##### Given data #####

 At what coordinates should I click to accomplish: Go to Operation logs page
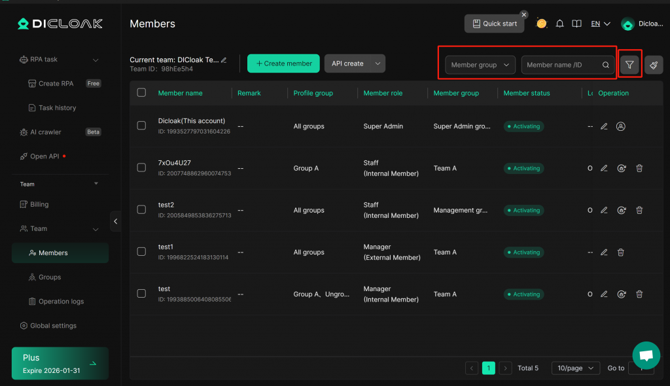point(61,302)
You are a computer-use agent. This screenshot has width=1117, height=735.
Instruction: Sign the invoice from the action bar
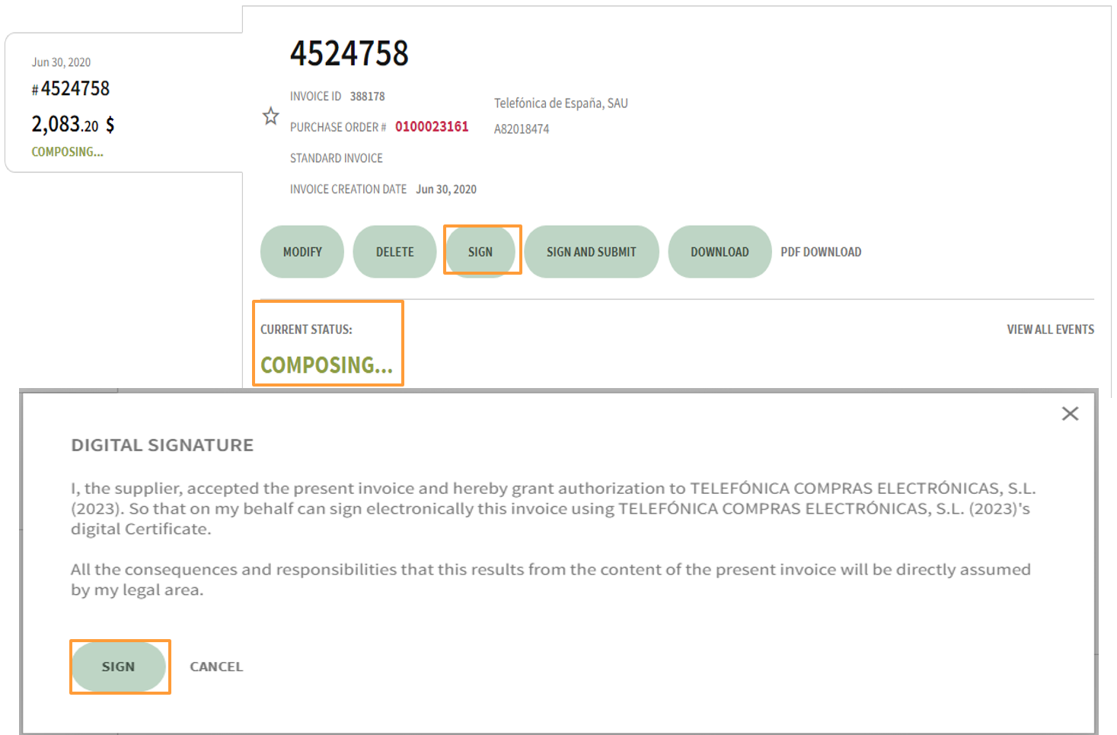point(481,251)
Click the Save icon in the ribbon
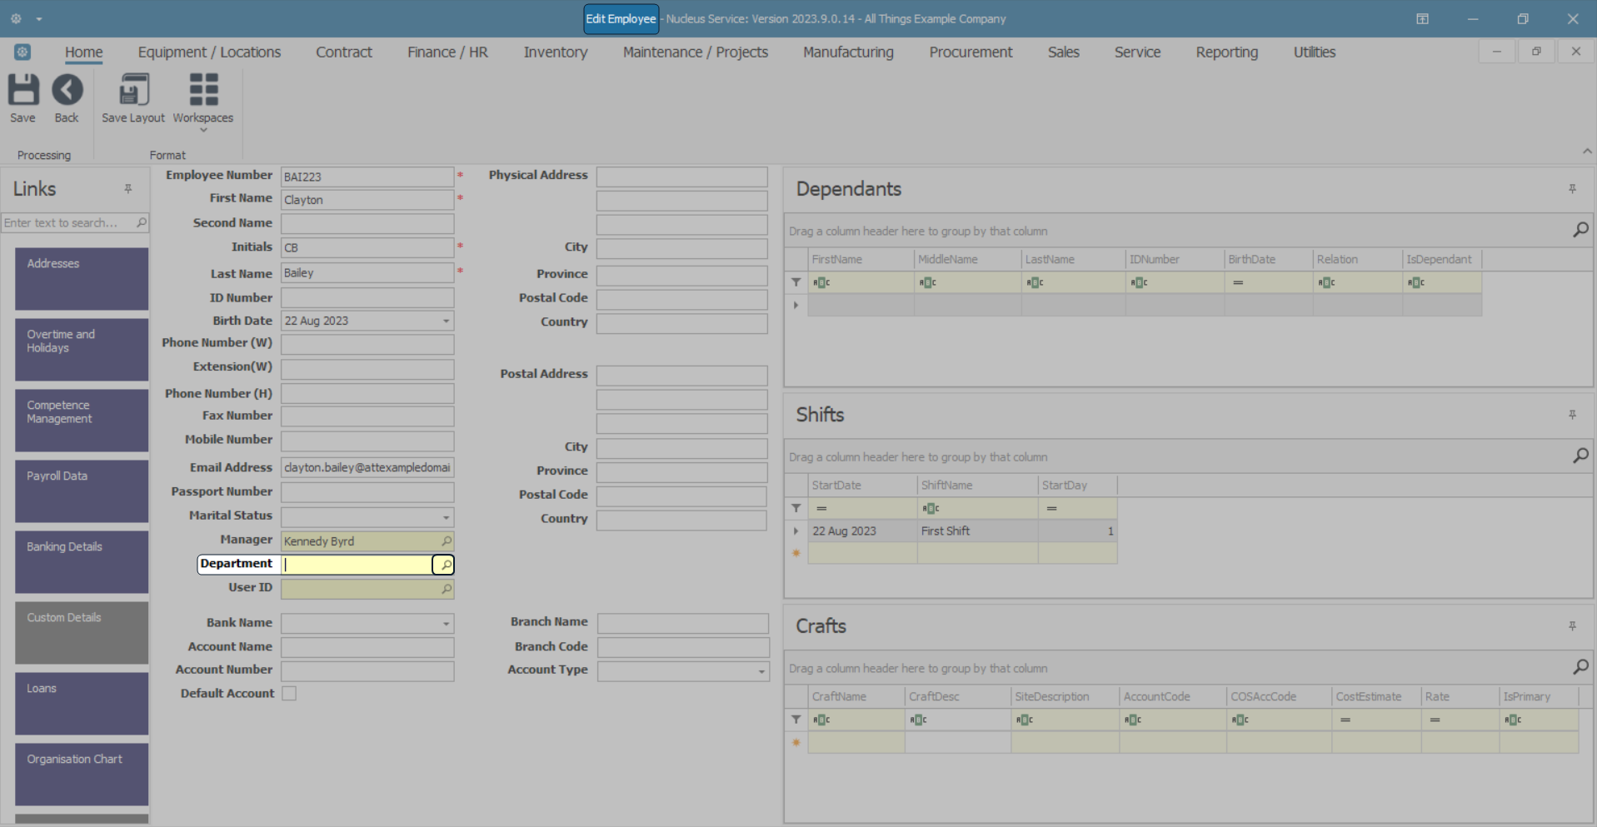Image resolution: width=1597 pixels, height=827 pixels. click(x=22, y=90)
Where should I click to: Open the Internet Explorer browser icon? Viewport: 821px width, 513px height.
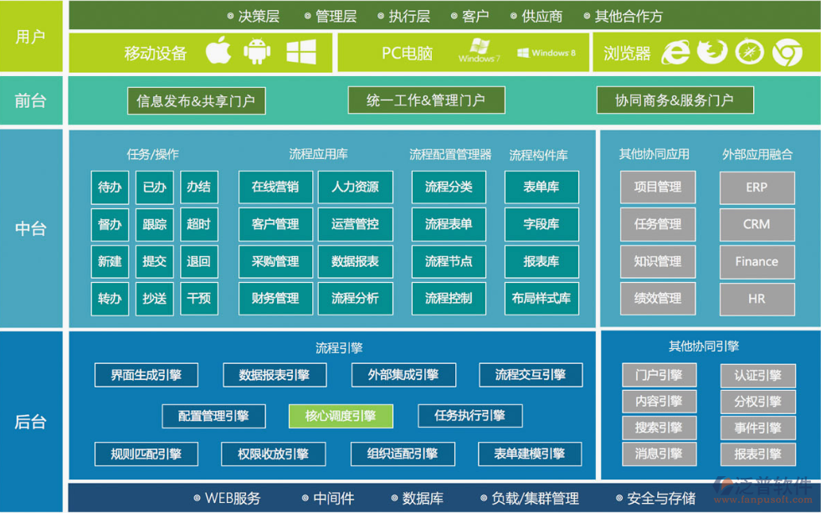[676, 52]
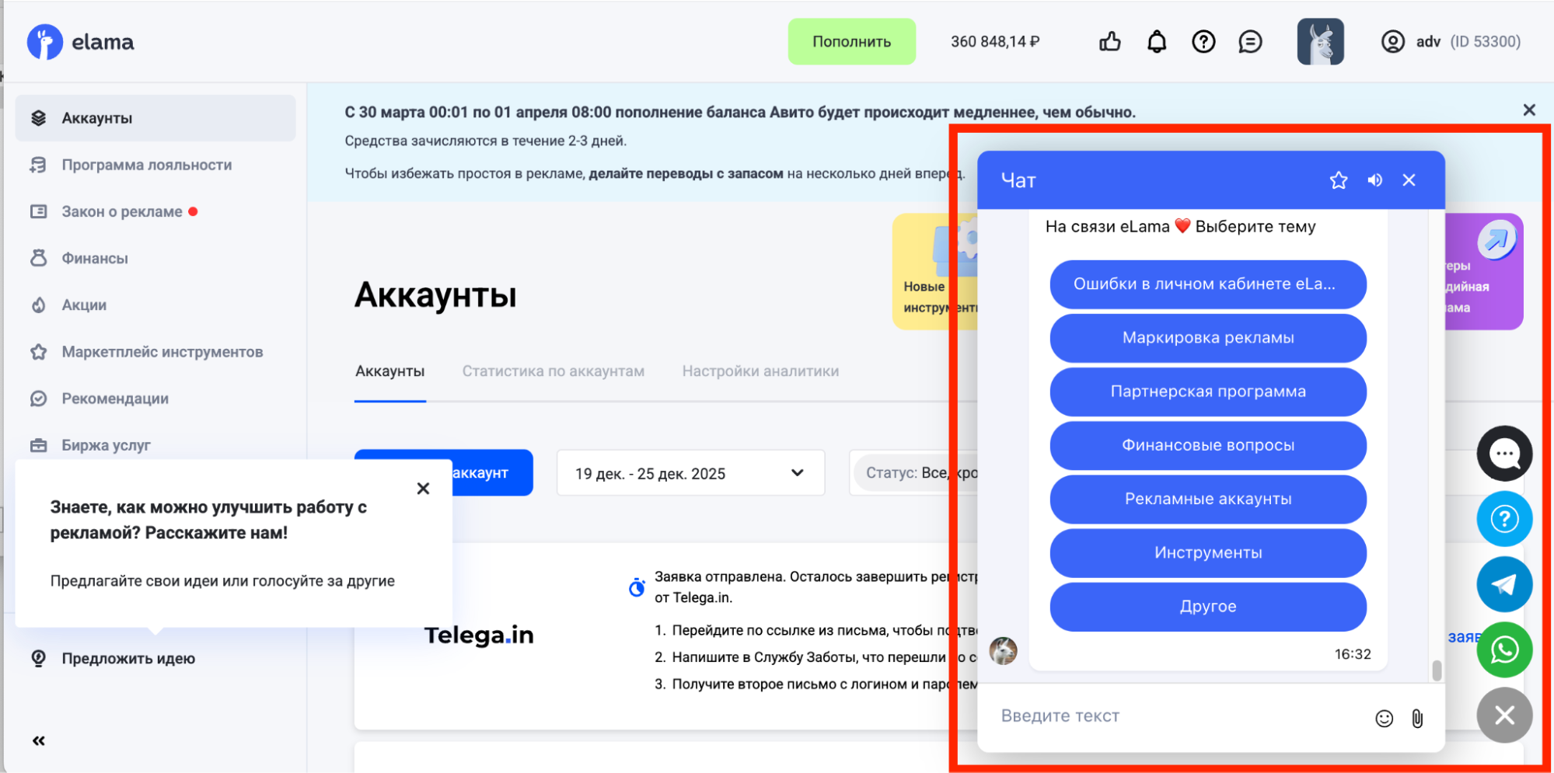Image resolution: width=1554 pixels, height=773 pixels.
Task: Open Программа лояльности in sidebar
Action: tap(146, 165)
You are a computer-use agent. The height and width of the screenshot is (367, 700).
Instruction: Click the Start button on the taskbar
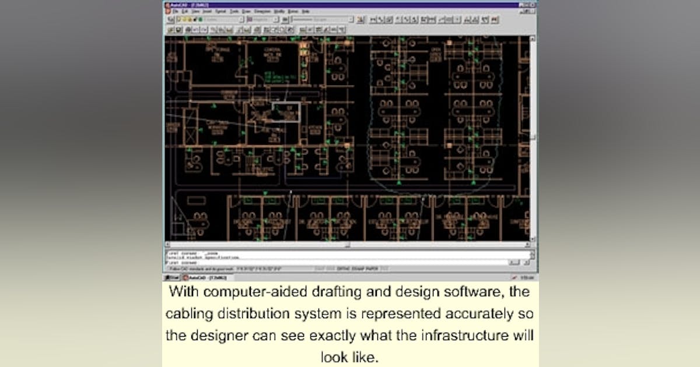pos(172,276)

#####

## About this task
After locating the line that holds "Click the Save icon in the ribbon", output exactly the lines from it through the last line of the material above, inclusive, without pictures.

## Your response
Click the Save icon in the ribbon
Image resolution: width=1597 pixels, height=827 pixels. click(x=22, y=90)
Where should I click to: Open the Internet Explorer browser icon? Viewport: 821px width, 513px height.
[676, 52]
Image resolution: width=1554 pixels, height=773 pixels.
Task: Open Программа лояльности in sidebar
Action: tap(146, 165)
You are a computer-use agent. The height and width of the screenshot is (367, 700).
Instruction: Click the Start button on the taskbar
pos(172,276)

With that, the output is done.